Assignment:
Each record should be retyped word for word.

:: Supplied data

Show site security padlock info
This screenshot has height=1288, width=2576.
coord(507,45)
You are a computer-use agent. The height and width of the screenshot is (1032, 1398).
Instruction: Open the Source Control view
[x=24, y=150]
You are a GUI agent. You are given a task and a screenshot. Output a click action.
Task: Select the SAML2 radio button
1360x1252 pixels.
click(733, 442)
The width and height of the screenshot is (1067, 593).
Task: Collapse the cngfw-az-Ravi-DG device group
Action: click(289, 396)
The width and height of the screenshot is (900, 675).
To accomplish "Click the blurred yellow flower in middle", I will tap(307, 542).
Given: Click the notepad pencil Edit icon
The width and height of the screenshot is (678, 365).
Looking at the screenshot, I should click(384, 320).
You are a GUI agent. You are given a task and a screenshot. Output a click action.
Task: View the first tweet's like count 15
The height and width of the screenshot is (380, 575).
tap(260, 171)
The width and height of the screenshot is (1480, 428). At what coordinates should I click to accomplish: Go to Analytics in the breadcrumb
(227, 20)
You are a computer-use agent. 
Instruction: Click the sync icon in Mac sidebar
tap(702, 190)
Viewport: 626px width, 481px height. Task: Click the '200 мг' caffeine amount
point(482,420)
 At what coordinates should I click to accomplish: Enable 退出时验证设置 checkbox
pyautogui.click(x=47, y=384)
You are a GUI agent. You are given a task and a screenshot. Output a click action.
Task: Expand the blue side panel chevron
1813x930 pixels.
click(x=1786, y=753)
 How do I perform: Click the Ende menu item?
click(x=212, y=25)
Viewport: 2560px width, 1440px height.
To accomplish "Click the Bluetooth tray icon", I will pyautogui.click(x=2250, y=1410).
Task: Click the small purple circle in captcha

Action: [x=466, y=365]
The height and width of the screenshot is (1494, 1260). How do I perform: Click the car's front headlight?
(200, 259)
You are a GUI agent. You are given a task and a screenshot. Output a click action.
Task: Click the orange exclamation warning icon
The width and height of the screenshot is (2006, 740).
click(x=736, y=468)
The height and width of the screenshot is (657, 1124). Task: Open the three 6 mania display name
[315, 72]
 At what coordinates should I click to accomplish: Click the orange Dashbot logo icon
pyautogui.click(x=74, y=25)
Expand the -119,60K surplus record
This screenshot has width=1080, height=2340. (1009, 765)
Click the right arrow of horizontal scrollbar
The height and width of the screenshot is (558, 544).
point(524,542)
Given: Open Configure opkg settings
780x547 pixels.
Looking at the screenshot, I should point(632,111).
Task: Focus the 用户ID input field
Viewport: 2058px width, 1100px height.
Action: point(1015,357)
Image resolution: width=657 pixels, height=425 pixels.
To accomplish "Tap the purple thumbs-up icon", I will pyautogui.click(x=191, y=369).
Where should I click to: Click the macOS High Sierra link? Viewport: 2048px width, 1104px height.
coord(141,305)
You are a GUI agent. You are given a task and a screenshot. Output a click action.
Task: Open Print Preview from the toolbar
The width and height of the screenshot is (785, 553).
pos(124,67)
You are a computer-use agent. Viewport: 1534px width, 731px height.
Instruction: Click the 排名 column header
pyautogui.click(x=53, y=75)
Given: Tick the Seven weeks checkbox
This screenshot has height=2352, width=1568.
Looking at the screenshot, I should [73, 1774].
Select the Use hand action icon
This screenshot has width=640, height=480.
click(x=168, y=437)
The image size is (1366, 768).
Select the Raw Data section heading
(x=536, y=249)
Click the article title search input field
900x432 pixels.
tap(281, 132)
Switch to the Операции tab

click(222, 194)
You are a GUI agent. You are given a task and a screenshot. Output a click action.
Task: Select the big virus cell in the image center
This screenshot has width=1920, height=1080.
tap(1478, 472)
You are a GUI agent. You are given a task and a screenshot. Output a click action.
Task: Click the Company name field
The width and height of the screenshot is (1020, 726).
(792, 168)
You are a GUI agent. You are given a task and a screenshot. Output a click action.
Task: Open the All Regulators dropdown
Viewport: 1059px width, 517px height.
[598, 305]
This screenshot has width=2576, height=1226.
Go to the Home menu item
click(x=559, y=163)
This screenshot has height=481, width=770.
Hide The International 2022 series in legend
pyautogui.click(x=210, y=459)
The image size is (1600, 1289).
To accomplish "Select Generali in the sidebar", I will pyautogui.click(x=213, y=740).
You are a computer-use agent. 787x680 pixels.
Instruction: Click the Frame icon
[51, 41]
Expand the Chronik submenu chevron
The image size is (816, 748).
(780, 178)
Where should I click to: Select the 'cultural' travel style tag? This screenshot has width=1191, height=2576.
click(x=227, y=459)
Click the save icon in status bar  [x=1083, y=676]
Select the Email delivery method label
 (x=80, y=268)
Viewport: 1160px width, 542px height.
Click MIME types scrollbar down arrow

::::

Task result:
Show site security padlock info
This screenshot has height=1288, width=2576.
coord(507,45)
You are a computer-use agent. The height and width of the screenshot is (1032, 1398).
Instruction: Open the Source Control view
[x=24, y=150]
You are a GUI agent. You are given a task and a screenshot. Output a click action.
Task: Select the SAML2 radio button
1360x1252 pixels.
click(733, 442)
The width and height of the screenshot is (1067, 593).
Task: Collapse the cngfw-az-Ravi-DG device group
Action: click(289, 396)
The width and height of the screenshot is (900, 675).
To accomplish "Click the blurred yellow flower in middle", I will tap(307, 542).
Given: Click the notepad pencil Edit icon
The width and height of the screenshot is (678, 365).
Looking at the screenshot, I should click(384, 320).
You are a GUI agent. You are given a task and a screenshot. Output a click action.
Task: View the first tweet's like count 15
The height and width of the screenshot is (380, 575).
tap(260, 171)
The width and height of the screenshot is (1480, 428). At what coordinates should I click to accomplish: Go to Analytics in the breadcrumb
(227, 20)
You are a computer-use agent. 
Instruction: Click the sync icon in Mac sidebar
tap(702, 190)
Viewport: 626px width, 481px height. Task: Click the '200 мг' caffeine amount
point(482,420)
 At what coordinates should I click to accomplish: Enable 退出时验证设置 checkbox
pyautogui.click(x=47, y=384)
You are a GUI agent. You are given a task and a screenshot. Output a click action.
Task: Expand the blue side panel chevron
1813x930 pixels.
click(x=1786, y=753)
 How do I perform: Click the Ende menu item?
click(x=212, y=25)
Viewport: 2560px width, 1440px height.
To accomplish "Click the Bluetooth tray icon", I will pyautogui.click(x=2250, y=1410).
Task: Click the small purple circle in captcha

Action: [x=466, y=365]
The height and width of the screenshot is (1494, 1260). How do I perform: Click the car's front headlight?
(200, 259)
You are a GUI agent. You are given a task and a screenshot. Output a click action.
Task: Click the orange exclamation warning icon
The width and height of the screenshot is (2006, 740).
click(x=736, y=468)
The height and width of the screenshot is (657, 1124). Task: Open the three 6 mania display name
[315, 72]
 At what coordinates should I click to accomplish: Click the orange Dashbot logo icon
pyautogui.click(x=74, y=25)
Expand the -119,60K surplus record
This screenshot has width=1080, height=2340. (1009, 765)
Click the right arrow of horizontal scrollbar
The height and width of the screenshot is (558, 544).
point(524,542)
Given: Open Configure opkg settings
780x547 pixels.
Looking at the screenshot, I should point(632,111).
Task: Focus the 用户ID input field
Viewport: 2058px width, 1100px height.
Action: point(1015,357)
Image resolution: width=657 pixels, height=425 pixels.
To accomplish "Tap the purple thumbs-up icon", I will pyautogui.click(x=191, y=369).
Where should I click to: Click the macOS High Sierra link? Viewport: 2048px width, 1104px height.
coord(141,305)
You are a GUI agent. You are given a task and a screenshot. Output a click action.
Task: Open Print Preview from the toolbar
The width and height of the screenshot is (785, 553).
pos(124,67)
You are a computer-use agent. Viewport: 1534px width, 731px height.
Instruction: Click the 排名 column header
pyautogui.click(x=53, y=75)
Given: Tick the Seven weeks checkbox
This screenshot has height=2352, width=1568.
Looking at the screenshot, I should [73, 1774].
Select the Use hand action icon
This screenshot has width=640, height=480.
click(x=168, y=437)
The image size is (1366, 768).
Select the Raw Data section heading
(x=536, y=249)
Click the article title search input field
900x432 pixels.
tap(281, 132)
Switch to the Операции tab

click(222, 194)
You are a GUI agent. You are given a task and a screenshot. Output a click action.
Task: Select the big virus cell in the image center
This screenshot has width=1920, height=1080.
tap(1478, 472)
You are a GUI agent. You are given a task and a screenshot. Output a click action.
Task: Click the Company name field
The width and height of the screenshot is (1020, 726).
(792, 168)
You are a GUI agent. You are given a task and a screenshot. Output a click action.
Task: Open the All Regulators dropdown
Viewport: 1059px width, 517px height.
[598, 305]
This screenshot has width=2576, height=1226.
Go to the Home menu item
click(x=559, y=163)
This screenshot has height=481, width=770.
Hide The International 2022 series in legend
pyautogui.click(x=210, y=459)
The image size is (1600, 1289).
To accomplish "Select Generali in the sidebar", I will pyautogui.click(x=213, y=740).
You are a computer-use agent. 787x680 pixels.
Instruction: Click the Frame icon
[51, 41]
Expand the Chronik submenu chevron
The image size is (816, 748).
(780, 178)
Where should I click to: Select the 'cultural' travel style tag? This screenshot has width=1191, height=2576.
click(x=227, y=459)
Click the save icon in status bar  [x=1083, y=676]
Select the Email delivery method label
 (x=80, y=268)
Viewport: 1160px width, 542px height.
Click MIME types scrollbar down arrow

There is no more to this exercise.